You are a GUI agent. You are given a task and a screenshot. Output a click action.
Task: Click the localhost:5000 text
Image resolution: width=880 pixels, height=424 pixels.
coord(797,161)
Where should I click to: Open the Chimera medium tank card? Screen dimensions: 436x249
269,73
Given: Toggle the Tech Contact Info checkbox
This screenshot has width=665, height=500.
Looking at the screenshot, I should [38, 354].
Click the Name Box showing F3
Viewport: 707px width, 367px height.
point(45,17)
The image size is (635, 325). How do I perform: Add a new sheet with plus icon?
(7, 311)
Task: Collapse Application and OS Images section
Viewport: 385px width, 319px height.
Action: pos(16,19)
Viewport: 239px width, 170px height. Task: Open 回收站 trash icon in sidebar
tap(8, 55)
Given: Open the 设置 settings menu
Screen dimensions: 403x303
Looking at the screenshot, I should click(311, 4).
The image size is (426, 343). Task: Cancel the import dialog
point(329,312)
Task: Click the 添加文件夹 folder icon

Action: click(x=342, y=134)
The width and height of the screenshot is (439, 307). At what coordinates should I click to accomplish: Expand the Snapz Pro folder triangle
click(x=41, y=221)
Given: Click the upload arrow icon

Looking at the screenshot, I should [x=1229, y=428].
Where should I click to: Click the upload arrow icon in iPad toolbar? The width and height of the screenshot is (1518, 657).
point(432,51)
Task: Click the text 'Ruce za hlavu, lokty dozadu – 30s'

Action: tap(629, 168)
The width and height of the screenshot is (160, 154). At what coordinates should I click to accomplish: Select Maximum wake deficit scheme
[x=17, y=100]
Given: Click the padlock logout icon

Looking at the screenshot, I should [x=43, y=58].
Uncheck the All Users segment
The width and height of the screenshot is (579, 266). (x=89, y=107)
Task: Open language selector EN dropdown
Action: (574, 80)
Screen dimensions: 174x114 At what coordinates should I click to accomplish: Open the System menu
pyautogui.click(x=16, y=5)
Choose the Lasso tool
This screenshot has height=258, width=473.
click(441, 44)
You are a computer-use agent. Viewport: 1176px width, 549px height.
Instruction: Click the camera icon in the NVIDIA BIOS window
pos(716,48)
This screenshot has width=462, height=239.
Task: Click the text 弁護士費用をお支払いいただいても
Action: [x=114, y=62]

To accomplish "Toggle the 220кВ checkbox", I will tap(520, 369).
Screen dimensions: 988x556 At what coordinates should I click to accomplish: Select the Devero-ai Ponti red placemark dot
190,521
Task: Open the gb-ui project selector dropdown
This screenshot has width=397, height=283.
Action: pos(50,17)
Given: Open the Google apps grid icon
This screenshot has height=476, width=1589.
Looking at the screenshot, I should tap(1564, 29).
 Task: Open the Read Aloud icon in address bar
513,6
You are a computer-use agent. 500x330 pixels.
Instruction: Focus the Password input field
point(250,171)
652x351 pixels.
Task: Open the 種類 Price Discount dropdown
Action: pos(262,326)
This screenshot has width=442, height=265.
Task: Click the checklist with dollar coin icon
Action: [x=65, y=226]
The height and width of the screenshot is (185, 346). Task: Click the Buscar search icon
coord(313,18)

_TASK PROMPT_. Wherever the string "agent" occurs in the data, copy the line that holds it.

_RESPONSE BELOW_.
You are a GUI agent. You are given a task and a screenshot. Output a click action.
You are a computer-use agent. Viewport: 1176px width, 549px height.
You are a computer-use agent. 500x330 pixels.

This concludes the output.